Tak ada lagi aktivitas keagamaan di sana, hanya sekelompok orang yang berkumpul bersama. Menurut warga sekitar, pemandangan itu juga menjadi semakin lumrah.
“Kami takut sholat di luar rumah, jadi kami semua berkumpul di rumah untuk sholat,” kata warga itu merujuk pada kafe yang dioperasikan warga Cina Han dari provinsi Guangdong sejak 2019 lalu.
Mengutip The Asahi Shimbun Jumat (16/10) nyatanya bukan hanya masjid di Kashgar saja yang diubah. Tetapi juga beberapa lainnya, termasuk di Urumqi dan wilayah sekitar. Serupa dengan sebelumnya, masjid itu ditutup oleh Otoritas Cina untuk kepentingan tujuan wisata.
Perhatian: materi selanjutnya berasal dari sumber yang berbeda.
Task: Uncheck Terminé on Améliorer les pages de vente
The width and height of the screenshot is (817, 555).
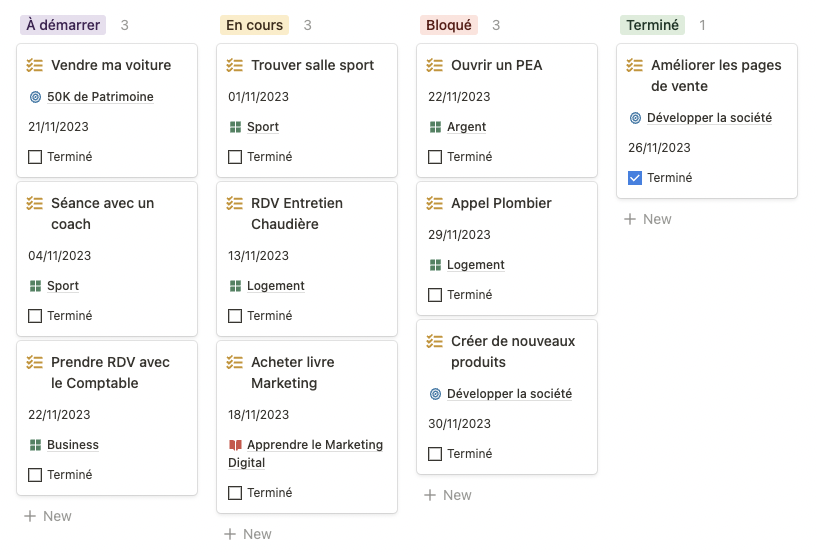Action: click(x=635, y=178)
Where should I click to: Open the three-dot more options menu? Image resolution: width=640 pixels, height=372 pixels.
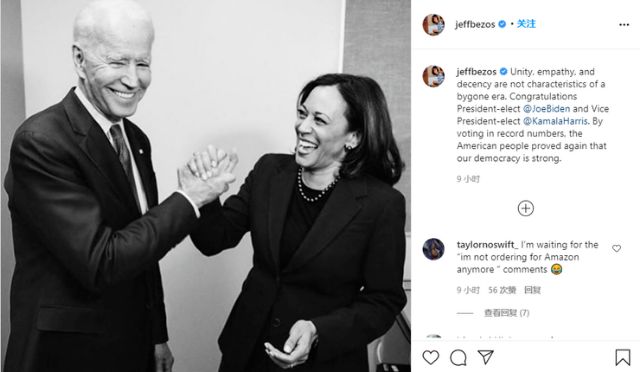pyautogui.click(x=624, y=25)
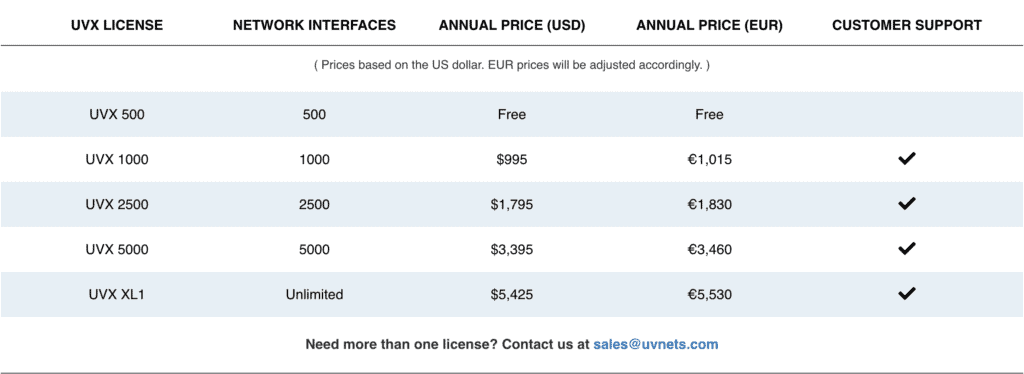Click the UVX 1000 customer support checkmark

(x=906, y=159)
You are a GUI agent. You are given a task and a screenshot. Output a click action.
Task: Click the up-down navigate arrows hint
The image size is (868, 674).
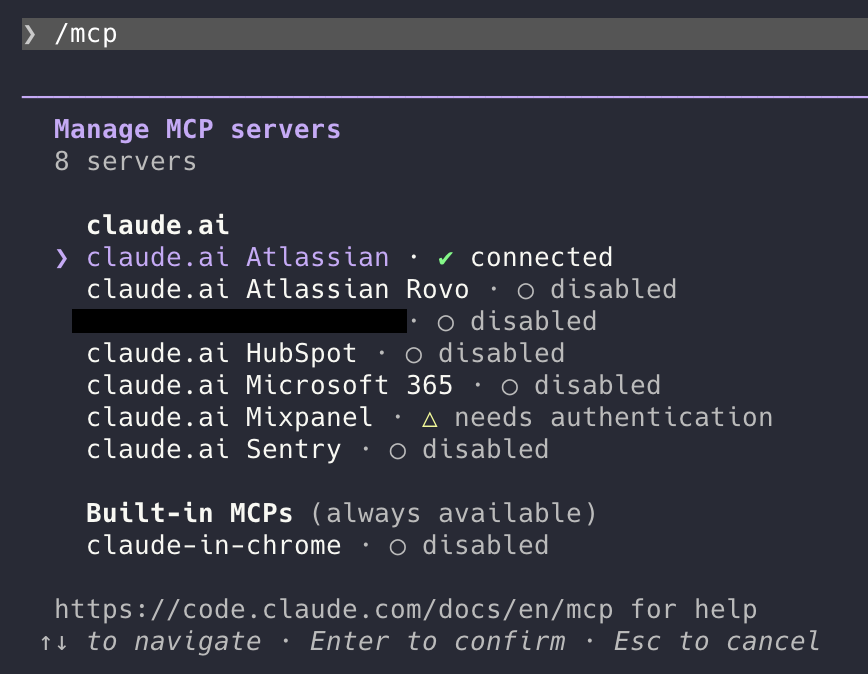(54, 641)
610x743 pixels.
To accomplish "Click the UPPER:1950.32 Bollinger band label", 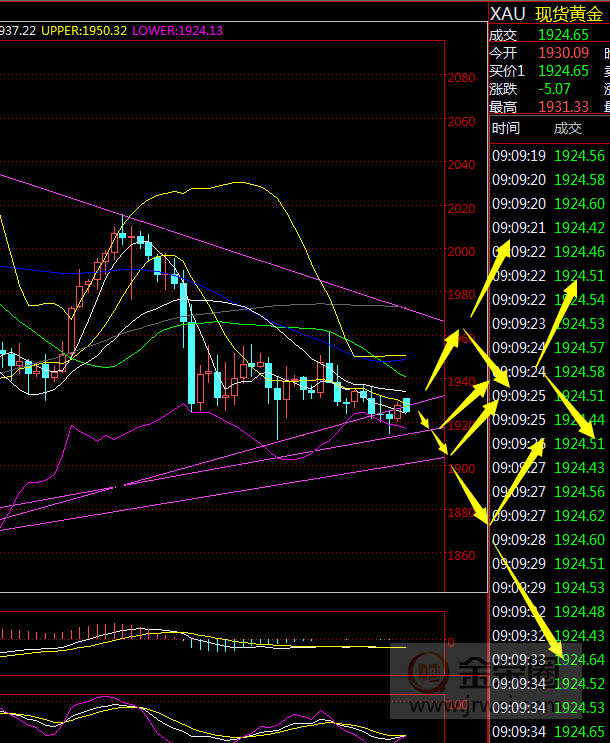I will point(84,31).
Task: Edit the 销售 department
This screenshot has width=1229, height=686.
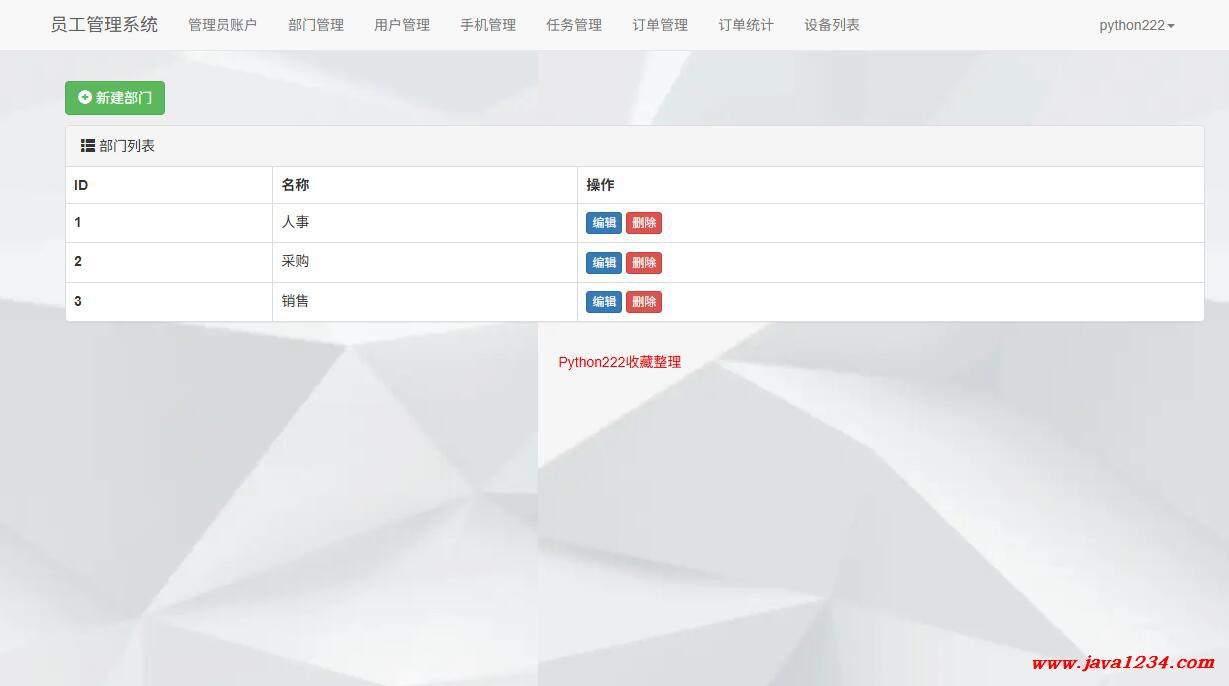Action: pyautogui.click(x=604, y=302)
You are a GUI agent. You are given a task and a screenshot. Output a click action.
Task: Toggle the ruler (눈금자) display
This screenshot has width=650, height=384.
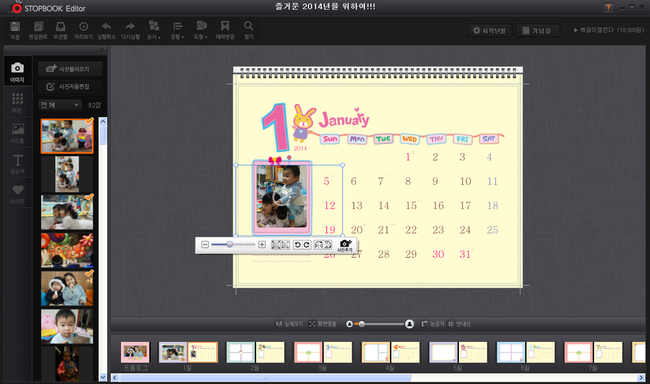tap(432, 324)
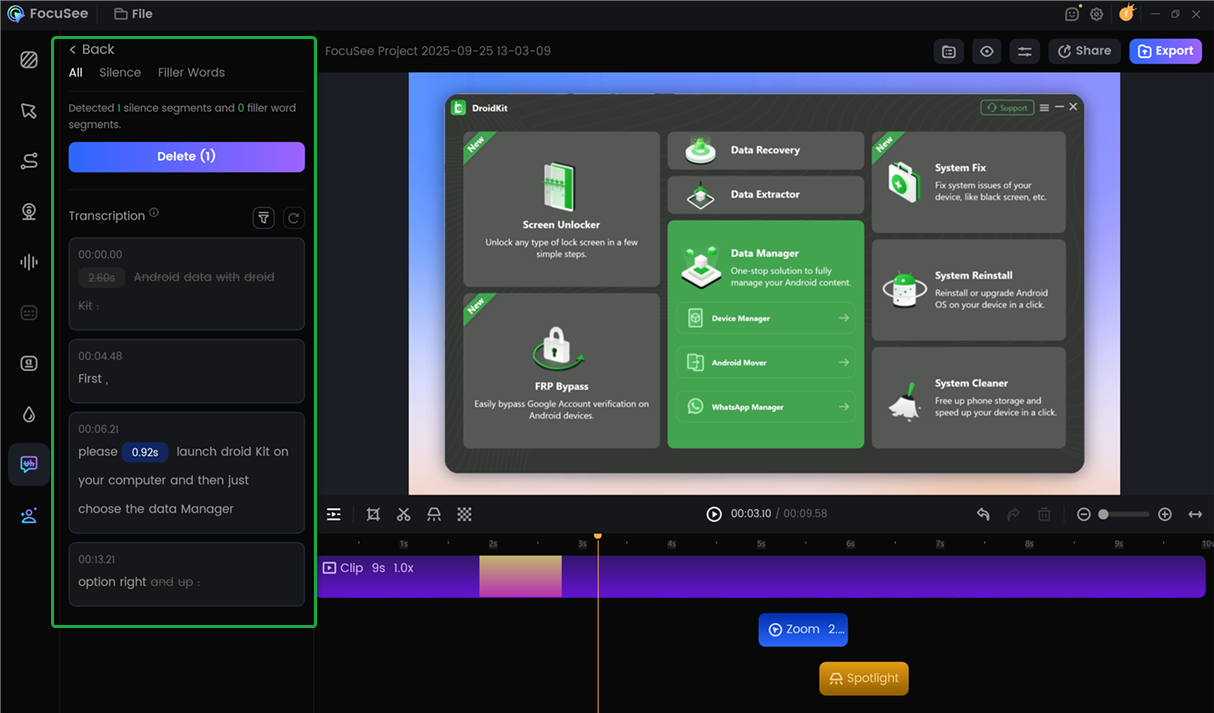The image size is (1214, 713).
Task: Select the crop tool in timeline toolbar
Action: pos(373,514)
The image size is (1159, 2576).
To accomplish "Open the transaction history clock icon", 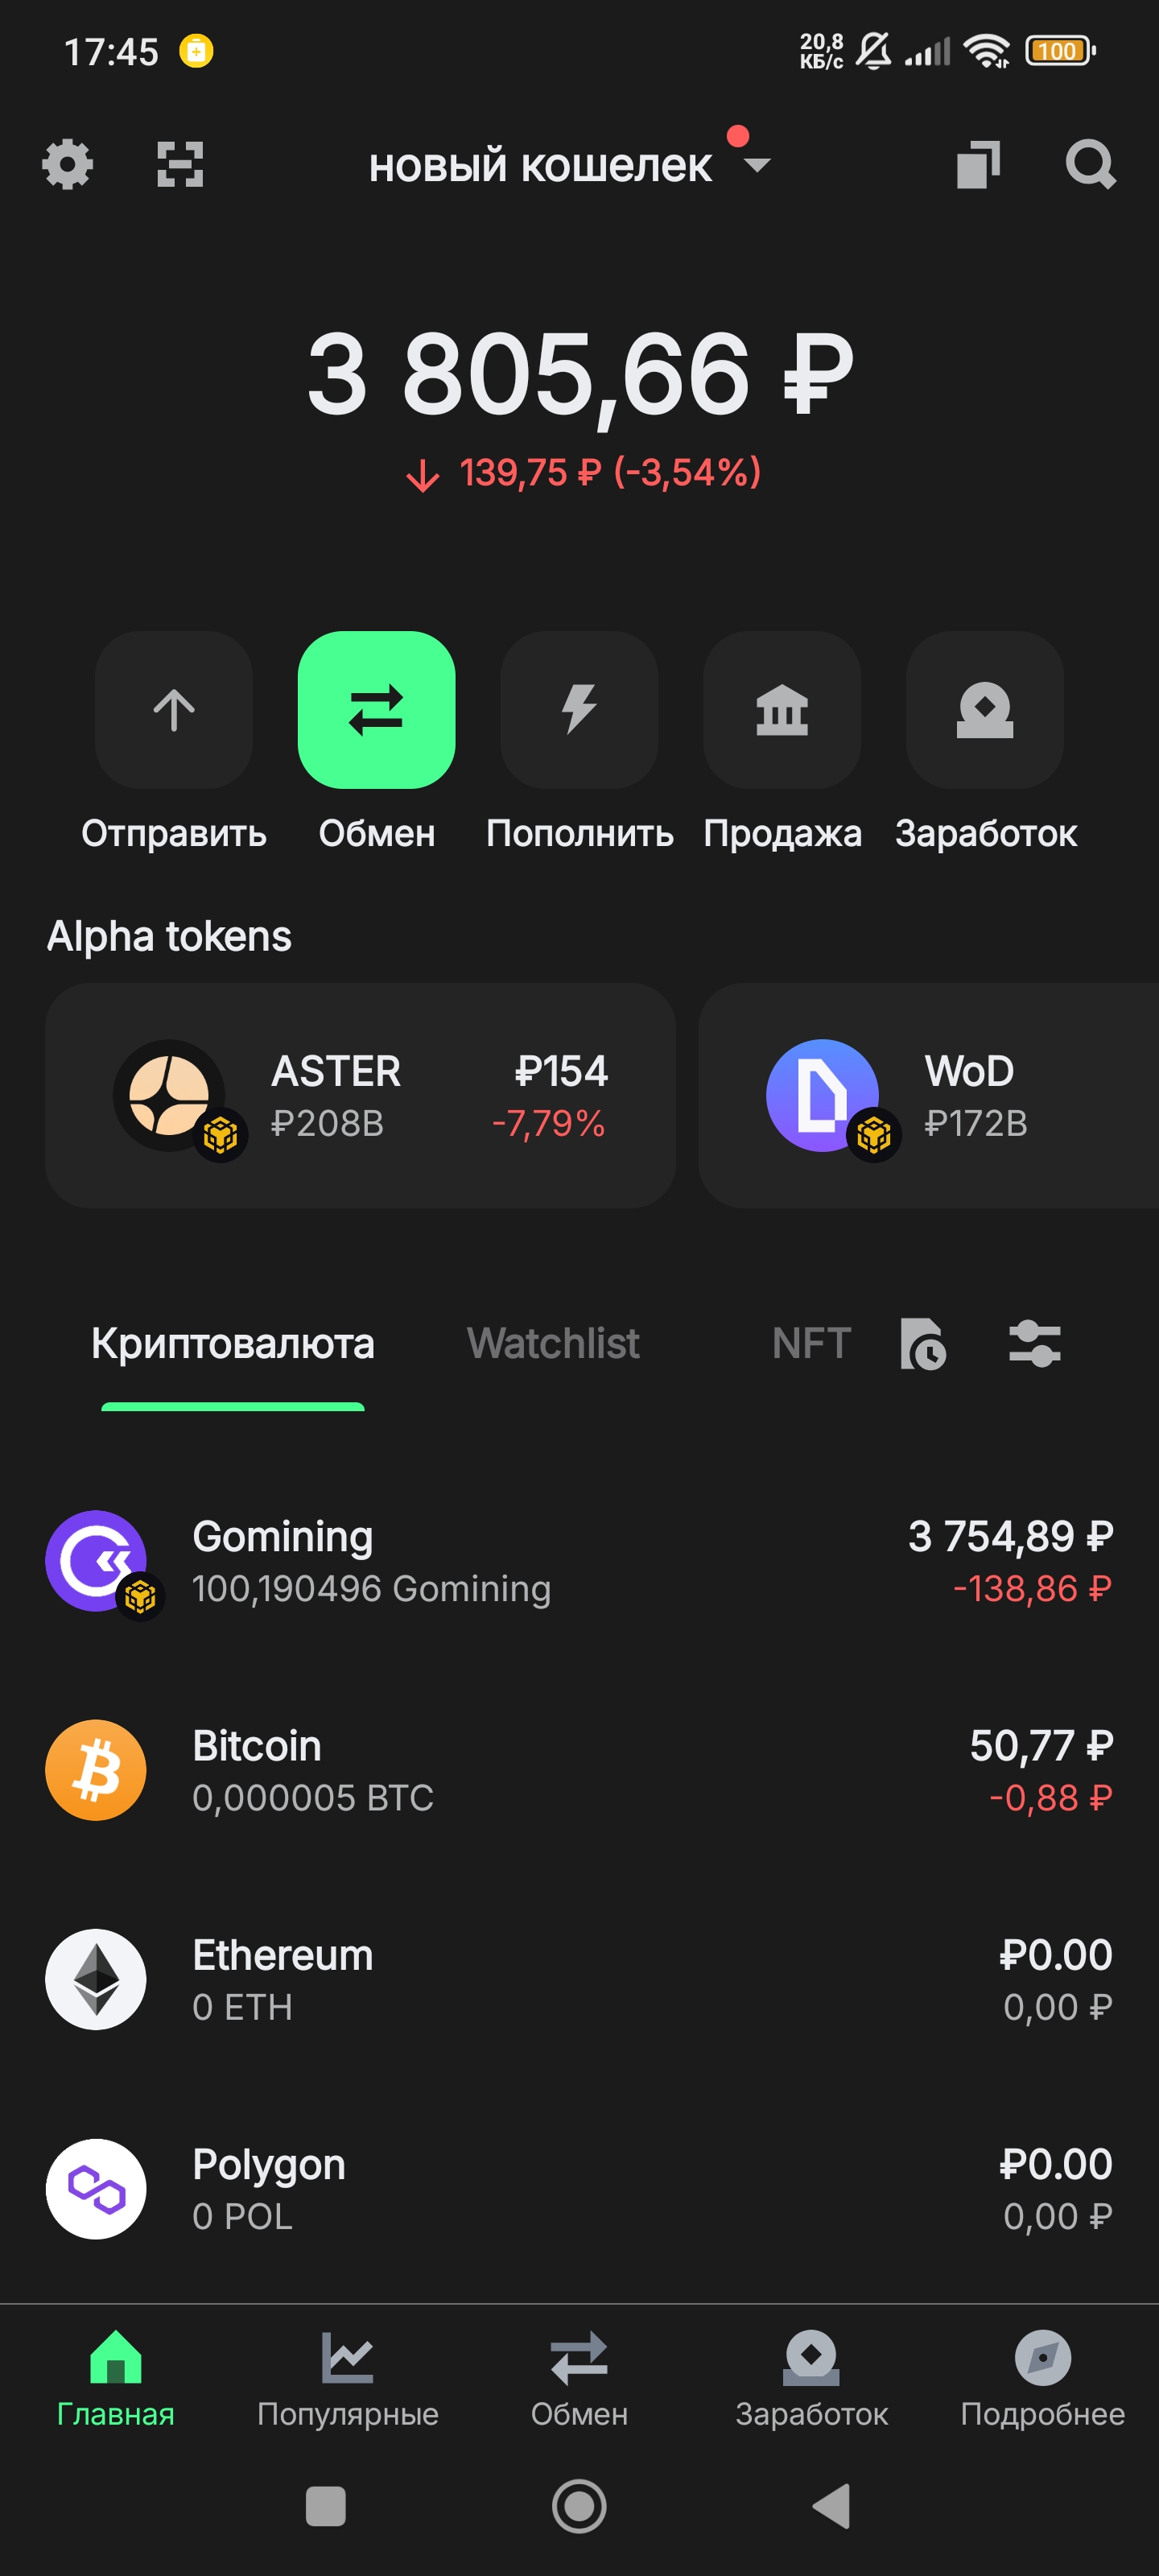I will pos(922,1343).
Dari sumber laporan, daerah Kota Tua Kashgar dan sekitarnya memang masuk menjadi rencana tujuan wisata utama Beijing. Alhasil, bagian kota dan rumah atau bangunan lain dengan gaya Uighur tradisional, dirobohkan dan kembali dibangun di dekade terakhir.
Menurut penduduk setempat, sejumlah besar masjid berbagai ukuran yang tersebar di kota tua, juga memang telah ditutup selama dua hingga tiga tahun terakhir. Dari enam masjid yang tampak di kota tua Kashgar, lima telah ditutup.
Sementara menurut pengelola salah satu kafe, pihaknya mengaku telah menyewa tempat itu dari pemerintah setempat. Hal itu memang lumrah terjadi di Uighur, utamanya setelah perobohan banyak masjid.
Hal itu juga ditegaskan dalam sebuah studi, oleh Institut Kebijakan Strategis Australia (ASPI). Dalam temuannya, perobohan dan pembangunan kembali hingga penyewaan, terjadi di berbagai bagian lain di daerah otonomi Uighur Xinjiang.
Dalam laporan yang dirilis pada September kemarin, ASPI membuat perbandingan menggunakan citra satelit. Sampel 533 masjid dari 24 ribu atau lebih di wilayah tersebut dipilih. Sejak 2017, sekitar 65 persen masjid telah dihancurkan atau dibangun kembali untuk tujuan lain.
Namun demikian, seorang peneliti di organ Partai Komunis di Xinjiang mengeluarkan laporan pada 2015 yang mengatakan, "Jumlah masjid di Xinjiang sangat melebihi jumlah yang dibutuhkan untuk kegiatan keagamaan biasa dan beberapa telah menjadi basis bagi separatis dan radikal."
Atas dasar itu, Wang Wenbin, juru bicara Kementerian Luar Negeri China, juga mengkritik keras laporan ASPI. Dia bahkan menyebutnya sebagai "pemalsuan anti-China."